Top of DATA SUPPLIED

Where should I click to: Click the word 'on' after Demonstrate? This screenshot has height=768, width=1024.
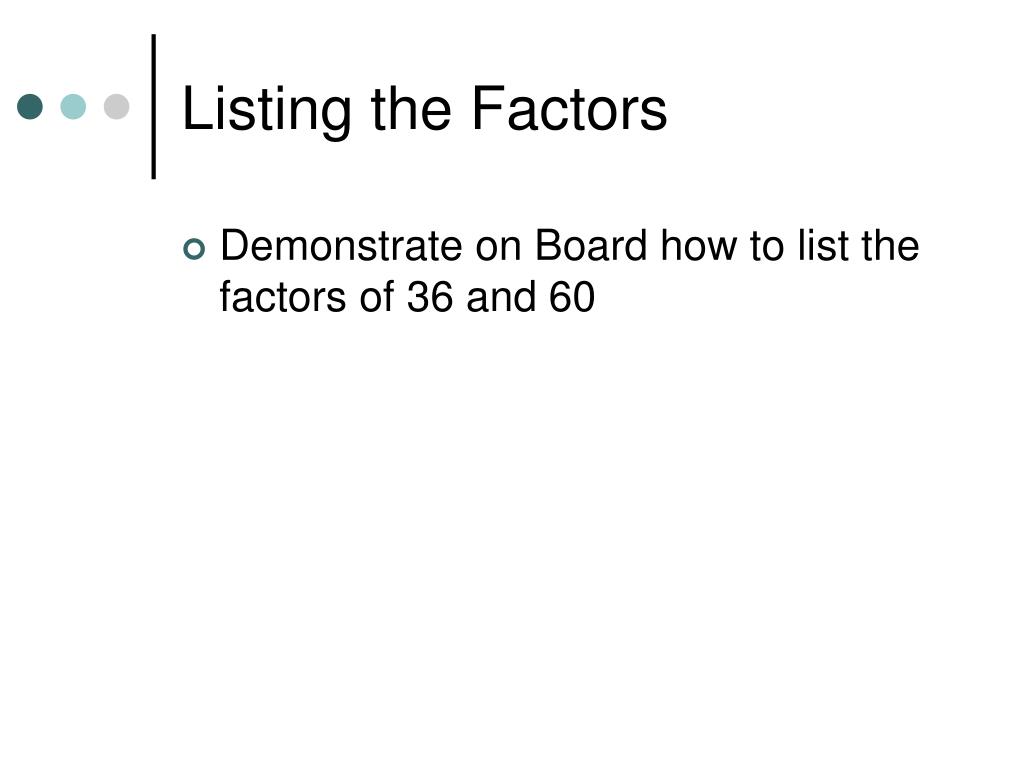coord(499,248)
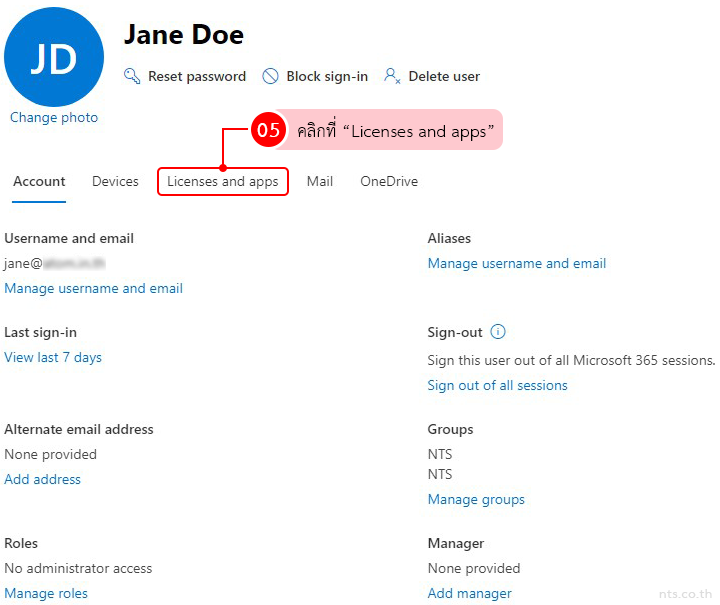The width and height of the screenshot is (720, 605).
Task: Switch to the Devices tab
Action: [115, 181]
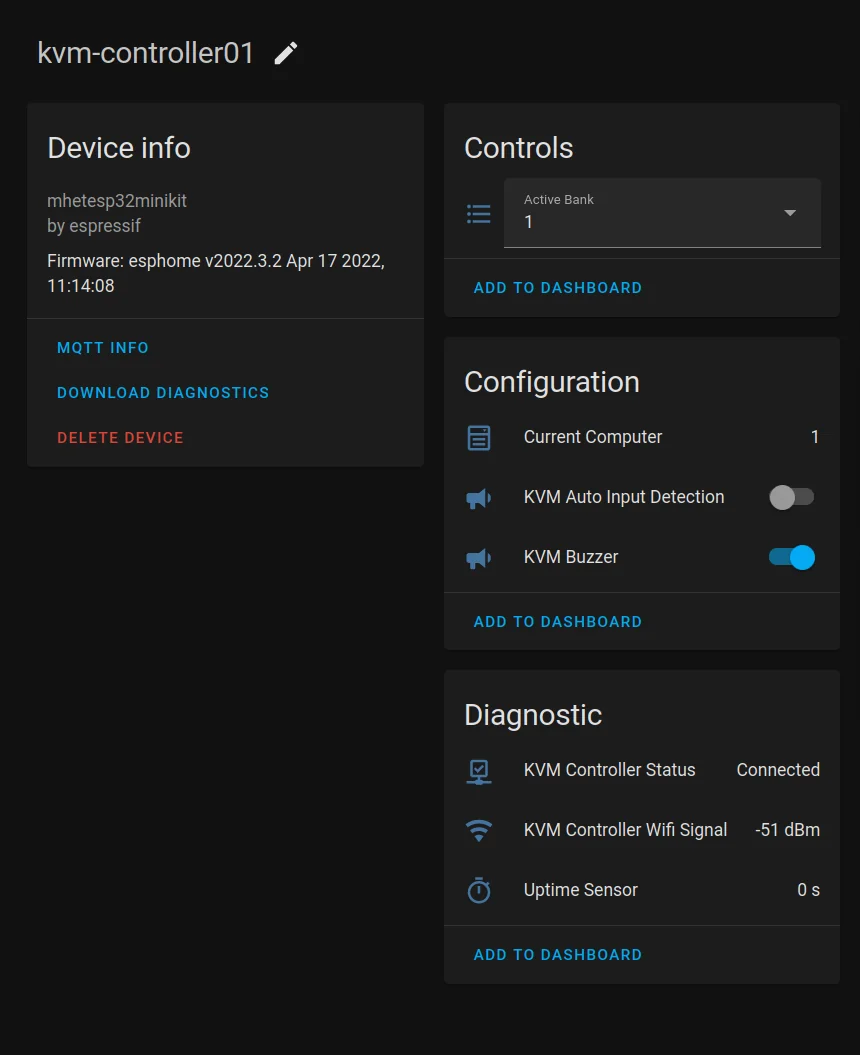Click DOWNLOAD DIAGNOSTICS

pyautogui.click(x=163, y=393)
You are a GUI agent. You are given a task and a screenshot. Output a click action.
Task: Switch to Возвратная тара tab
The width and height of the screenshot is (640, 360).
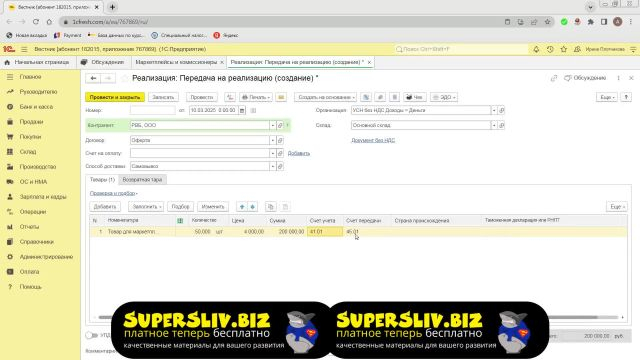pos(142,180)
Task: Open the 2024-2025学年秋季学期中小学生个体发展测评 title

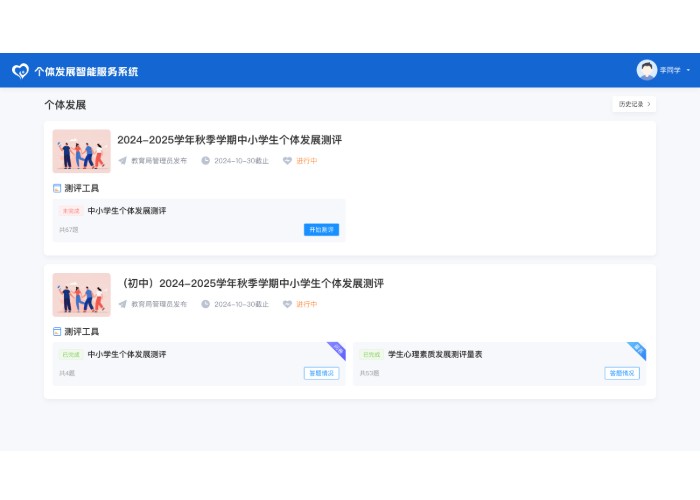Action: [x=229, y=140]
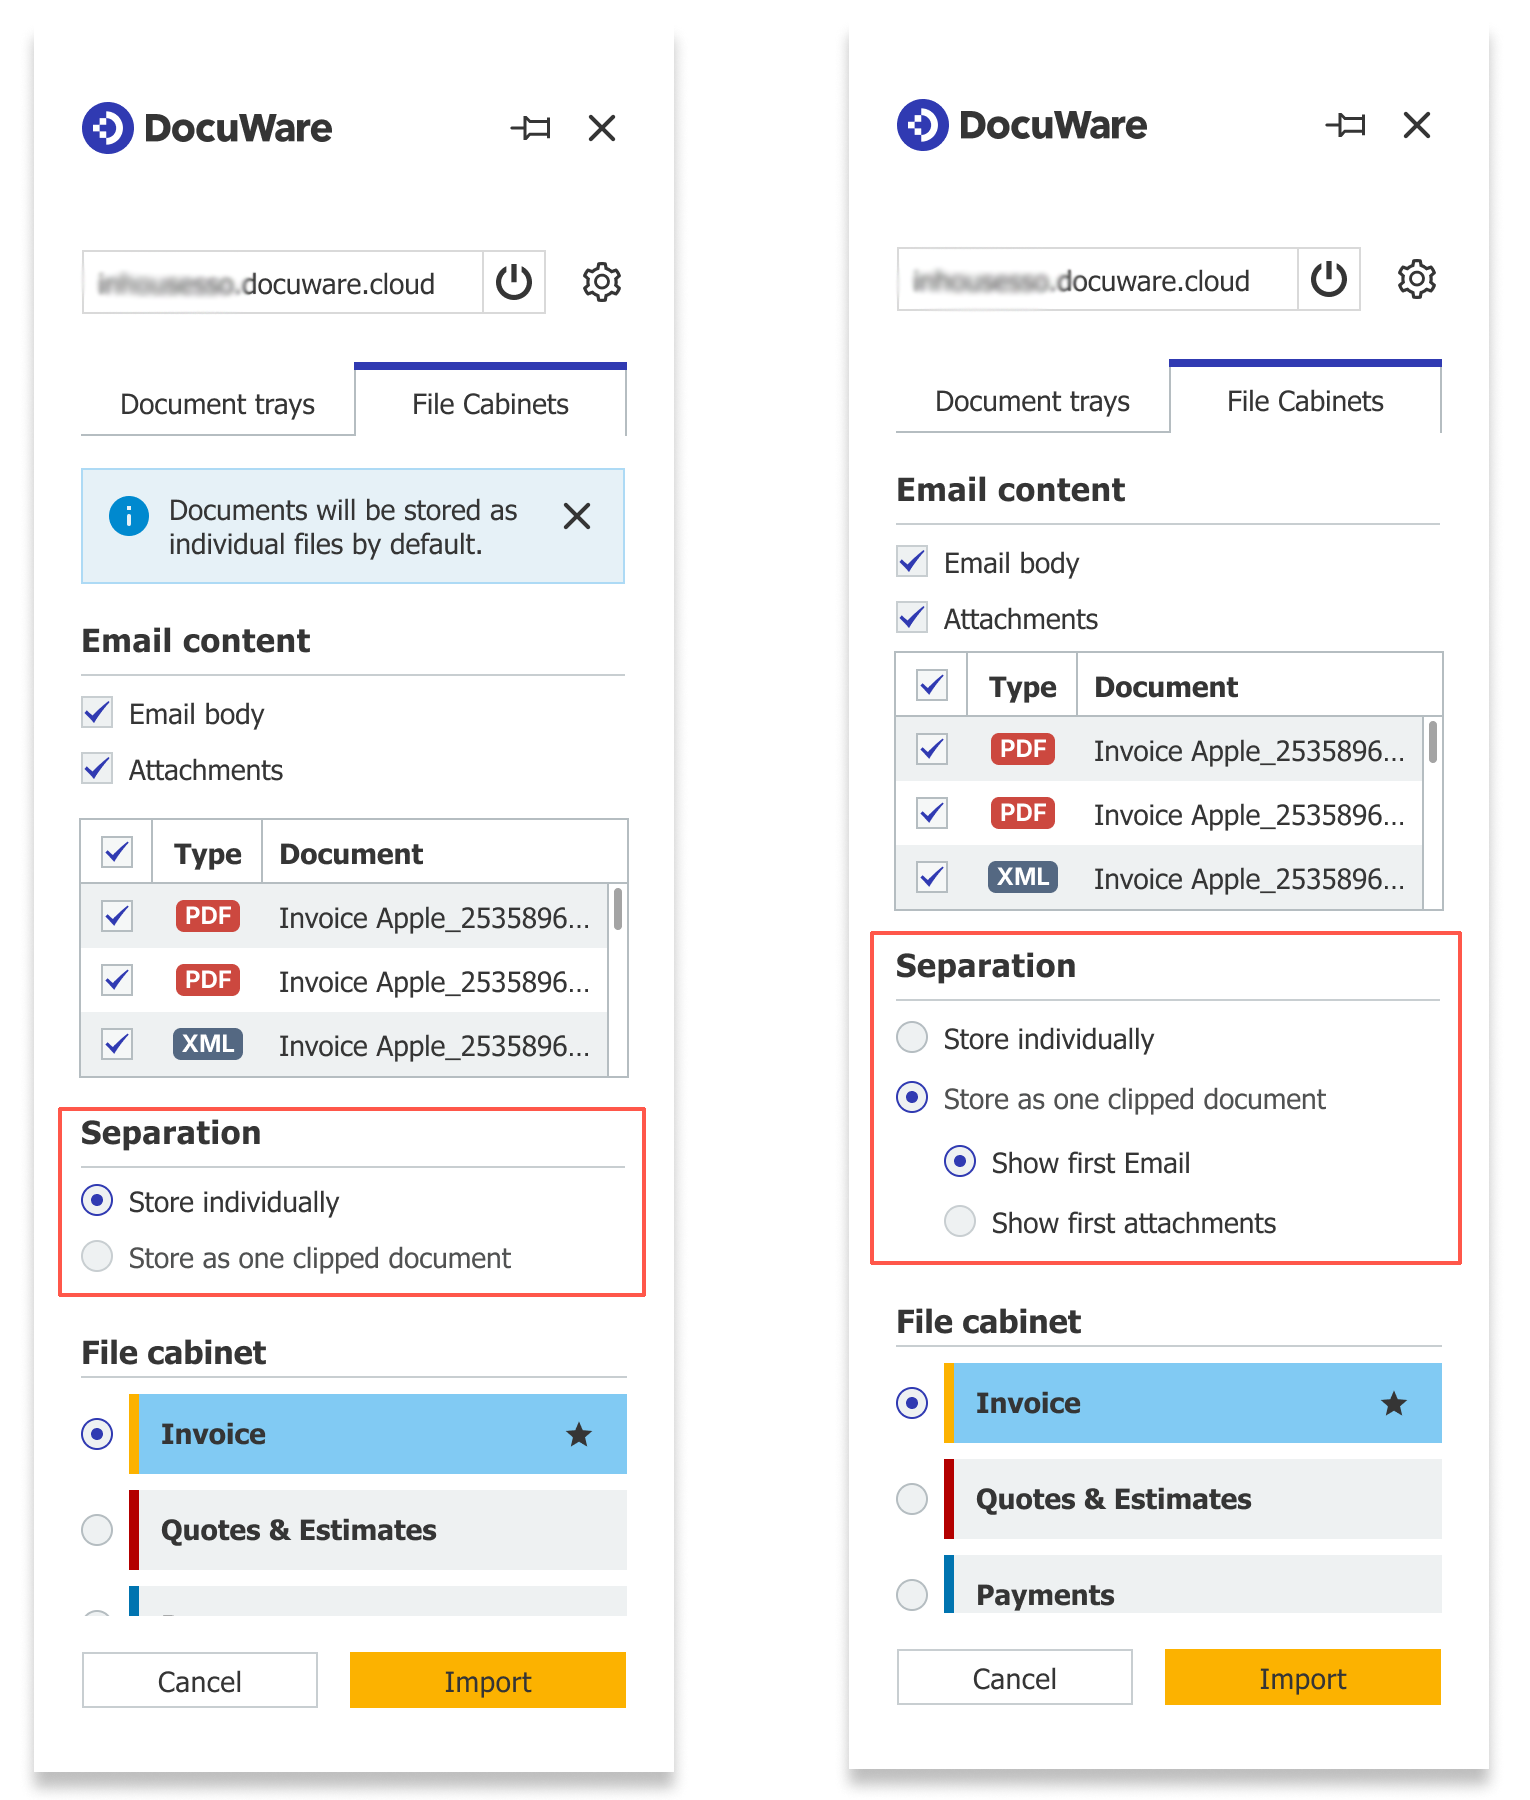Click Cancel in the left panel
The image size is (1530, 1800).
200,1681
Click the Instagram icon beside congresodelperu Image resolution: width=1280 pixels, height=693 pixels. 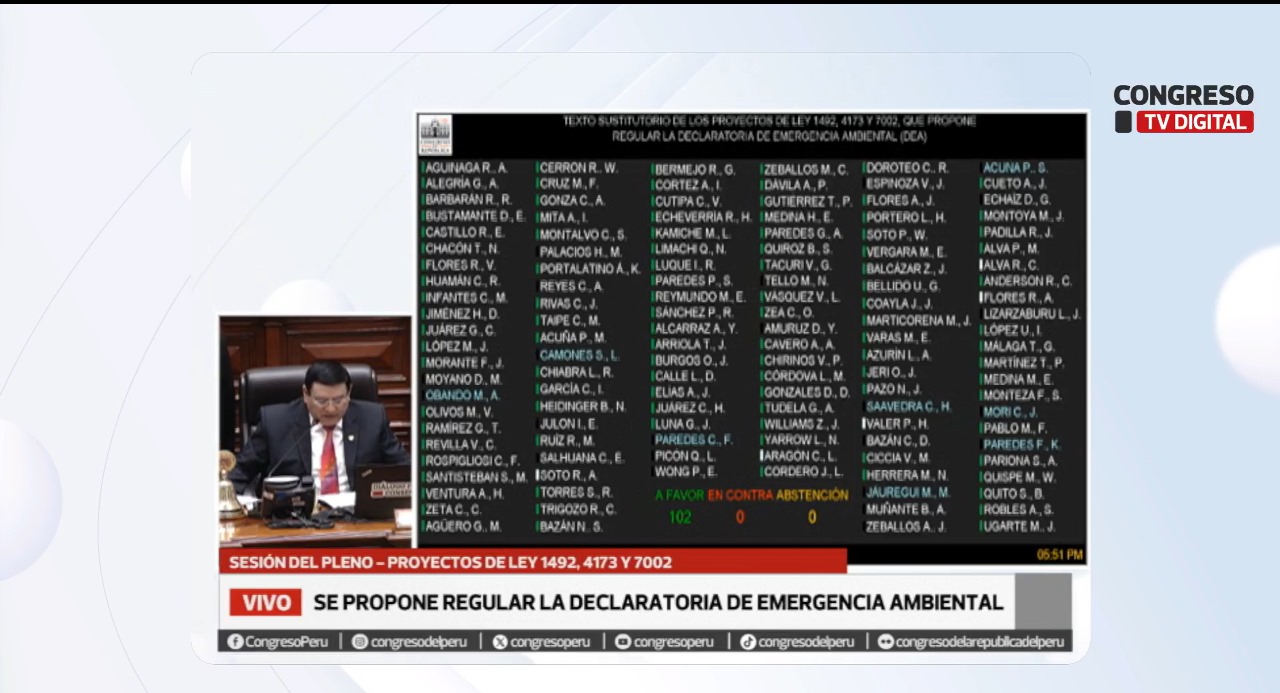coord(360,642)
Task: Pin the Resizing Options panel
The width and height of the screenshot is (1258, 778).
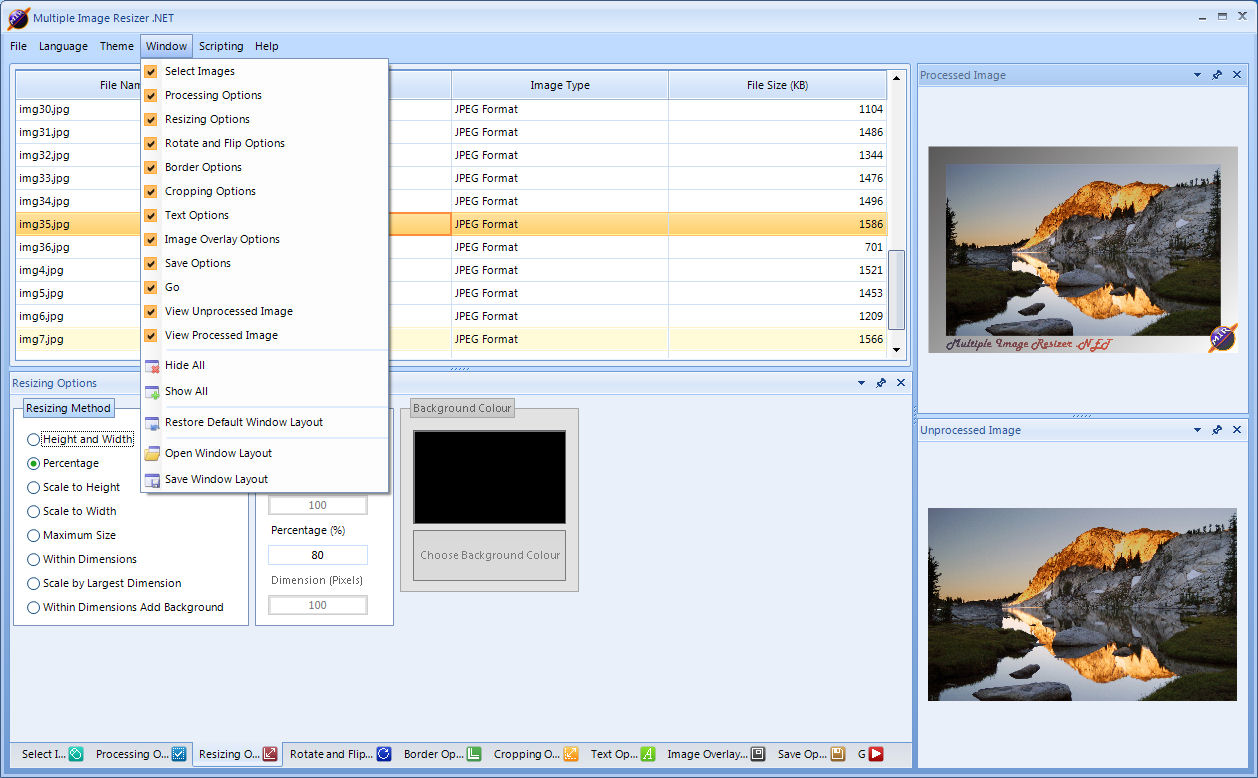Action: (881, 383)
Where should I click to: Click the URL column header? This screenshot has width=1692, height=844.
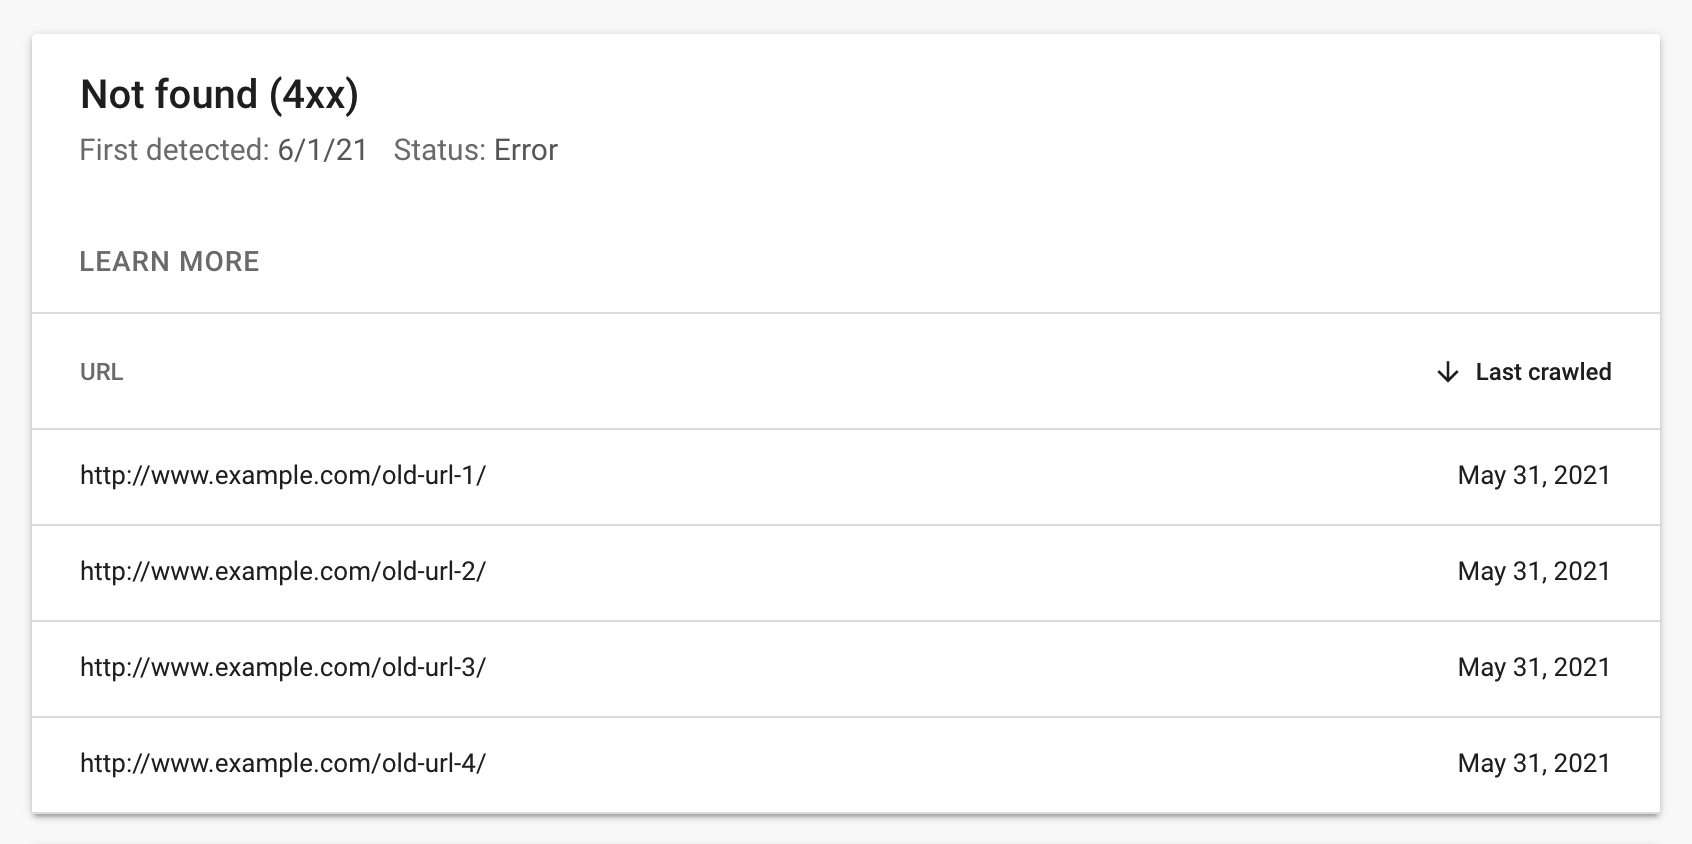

Bottom of DATA SUPPLIED

ACTIVITY - Set the pictures aside and restate word for word only the lines from the line containing "Task: Pin the Resizing Options panel" through the end of the entries above, both included.

RESULT FOR THIS EXERCISE -
Task: Pin the Resizing Options panel
The width and height of the screenshot is (1258, 778).
Action: (881, 383)
Where should I click to: Click the URL column header? This screenshot has width=1692, height=844.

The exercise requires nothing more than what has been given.